= Calypso (2024 novel) =

2024 novel by Oliver K. Langmead

Calypso is a 2024 novel by Oliver K. Langmead and published by Penguin Random House. It follows the experiences of a crew of biologists on a colony ark as they recover from cryosleep. It has been nominated for a British Science Fiction Association award and a Hugo Award.

== Themes ==
Molly Templeton of Esquire stated that "like so many generation ship stories, this is an elegantly told meditation on how we can’t leave ourselves behind. Any new world will be seeded with what we know, what we’ve learned, who we are, for better or for worse." Robert Goodman of The Newtown Review of Books has argued that the novels centres around "the question of whether we can leave our basic humanity behind.
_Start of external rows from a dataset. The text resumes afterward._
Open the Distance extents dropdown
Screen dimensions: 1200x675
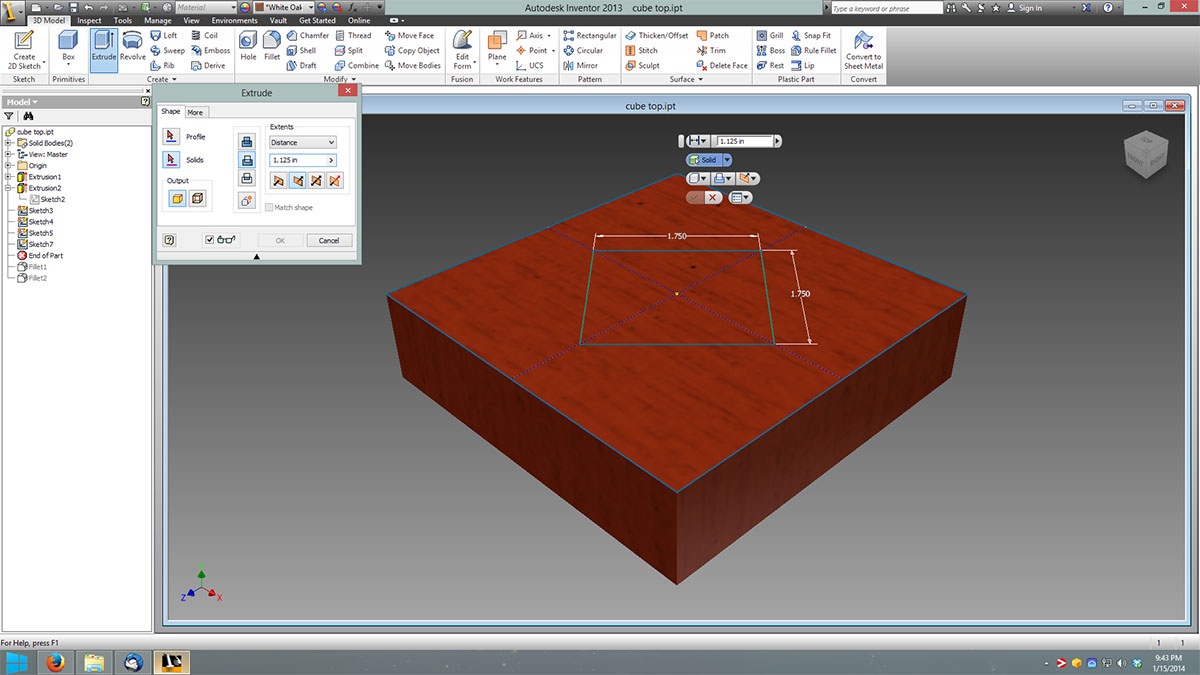coord(303,142)
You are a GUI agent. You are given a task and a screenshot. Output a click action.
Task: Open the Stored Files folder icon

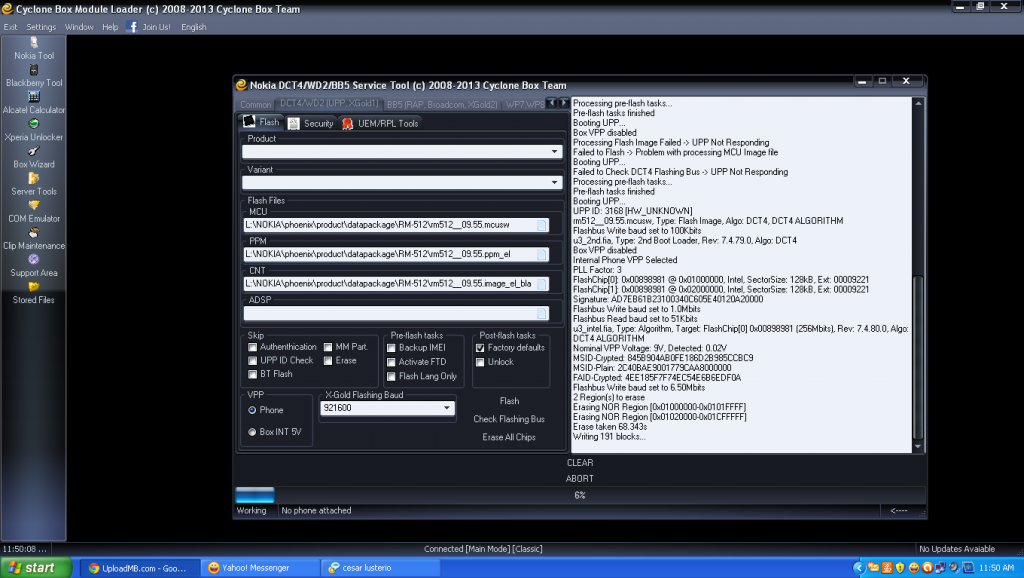click(34, 287)
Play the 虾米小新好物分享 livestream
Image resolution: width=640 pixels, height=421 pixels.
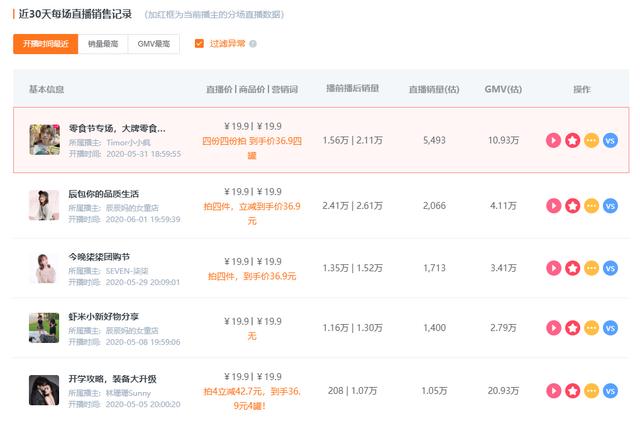tap(554, 328)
What is the psychological and social baggage that humans carry with them? Is it possible to start again with a clean slate?"
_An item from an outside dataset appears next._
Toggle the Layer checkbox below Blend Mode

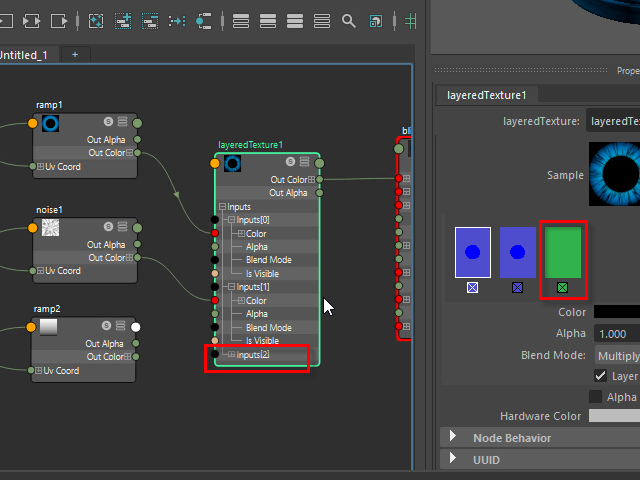pyautogui.click(x=601, y=376)
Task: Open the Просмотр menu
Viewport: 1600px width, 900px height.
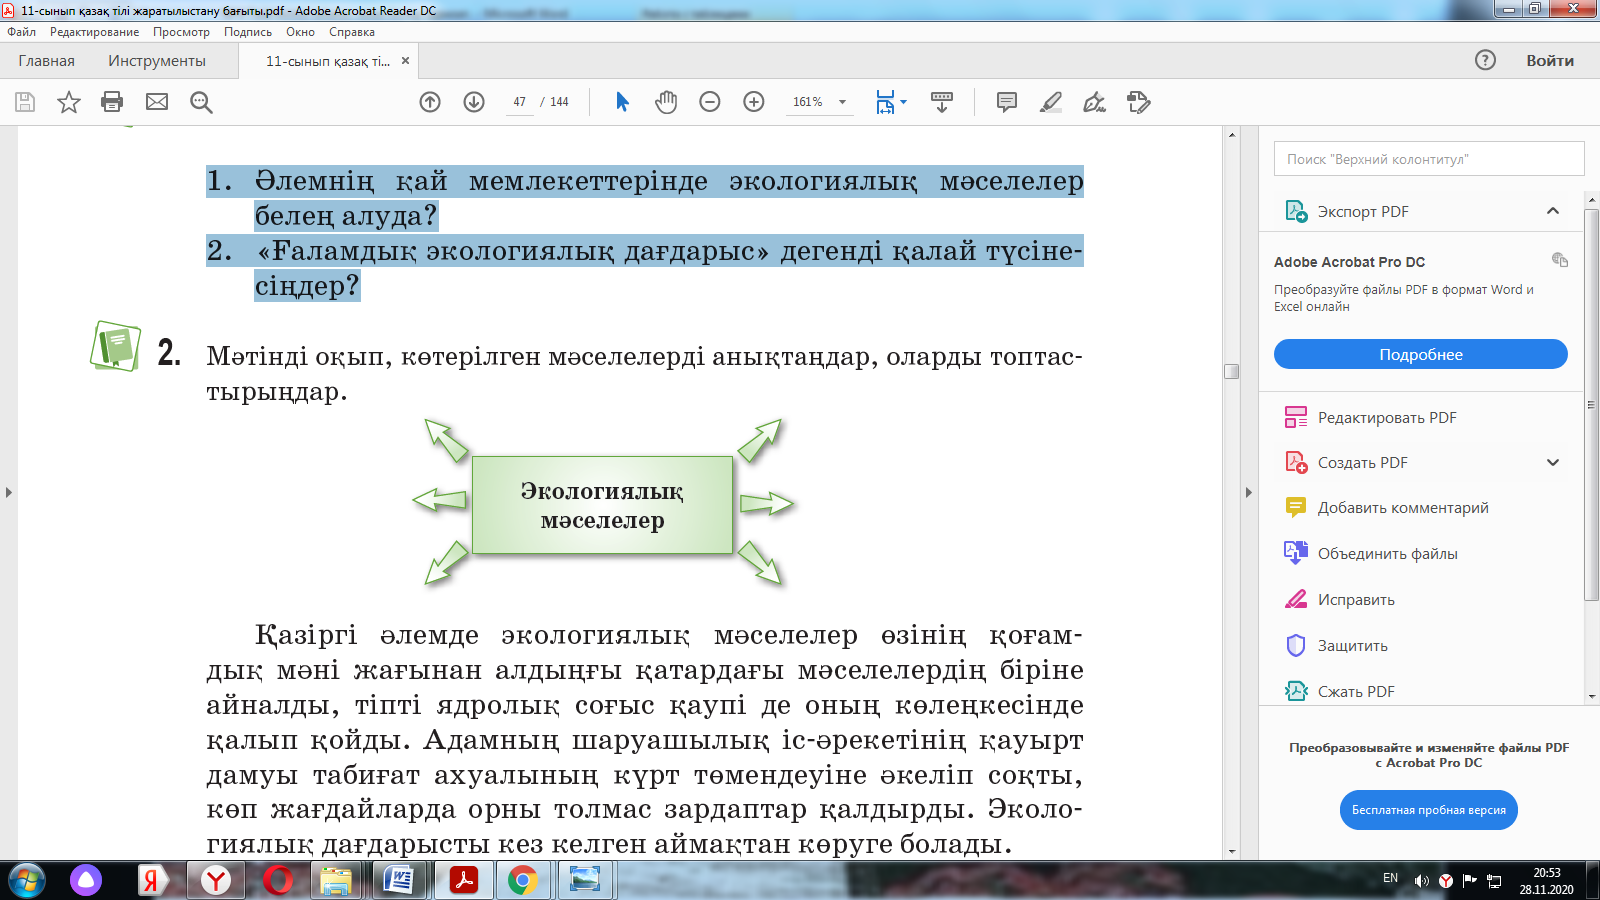Action: (181, 32)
Nataliia Sova of Strange Horizons wrote that "curiously, all the characters in this novella, regardless of what they believe in, prove to be creators. Indeed, this theme of creation, creativity, and birth is one of the most prominent in the book," saying that there were elements of both eco-fiction and cyberpunk genres.
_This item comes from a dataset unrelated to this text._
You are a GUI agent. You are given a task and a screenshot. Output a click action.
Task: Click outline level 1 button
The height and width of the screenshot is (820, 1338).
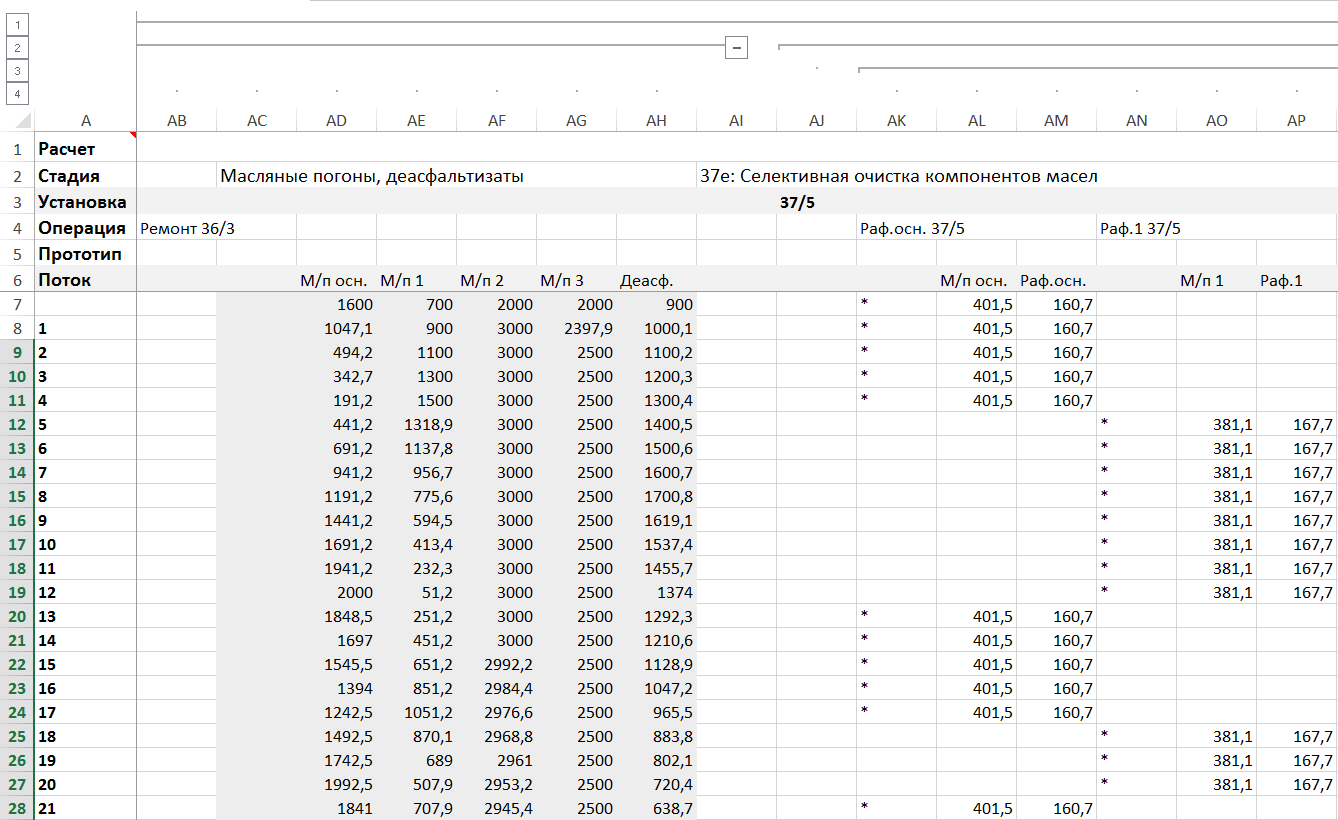click(18, 24)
In an interview, Langmean stated that the book was "about terraforming and transformation," saying that "a lot of Calypso comes from Paradise Lost, and figuring out fascinating ways of translating Milton’s interpretation of the biblical Genesis into something sweeping and science-fictional."

== Reception ==
Molly Templeton of Esquire named Calypso as one of the 30 best science fiction novels of 2024, saying that it was "ambitious and immersive" and that "Langmead’s verse creates a sense of spareness, of space unfilled, that echoes the loneliness Rochelle feels." Writing for The Guardian, Adam Roberts named the novel among the 5 best science fiction books of 2024, describing it as a "unique and memorable work" that " inhabits a variety of verse forms including syllabic verse, loose blank verse, alexandrines and concrete poetry; not a gimmick but an integral part of its effectiveness. The form and telling recall Paradise Lost, but the heart of the story is more bucolic: a space-opera eclogue."

Robert Goodman of The Newtown Review of Books wrote that the novel "not only tells a fascinating story but raises some deep philosophical issues about the potential ethics of generational space travel and colonisation," saying that it "surprises not just in its form but in its approach to the ethical, moral and social issues bound up in this kind of endeavour." Nataliia Sova of Strange Horizons wrote that the novel's "philosophical and religious undertones, its cinematic scenes, memorable characters, and overall artistry combine to create a unique aesthetic experience," saying that "in recent years, perhaps only Harry Josephine Giles’s Deep Wheel Orcadia offers something similar."

Publishers Weekly reviewed the novel as a "demanding novel-in-verse" that was a "lush sensory experience," while warning that "at the climax, however, polyphony turns to cacophony and the latent Christian themes become overpowering."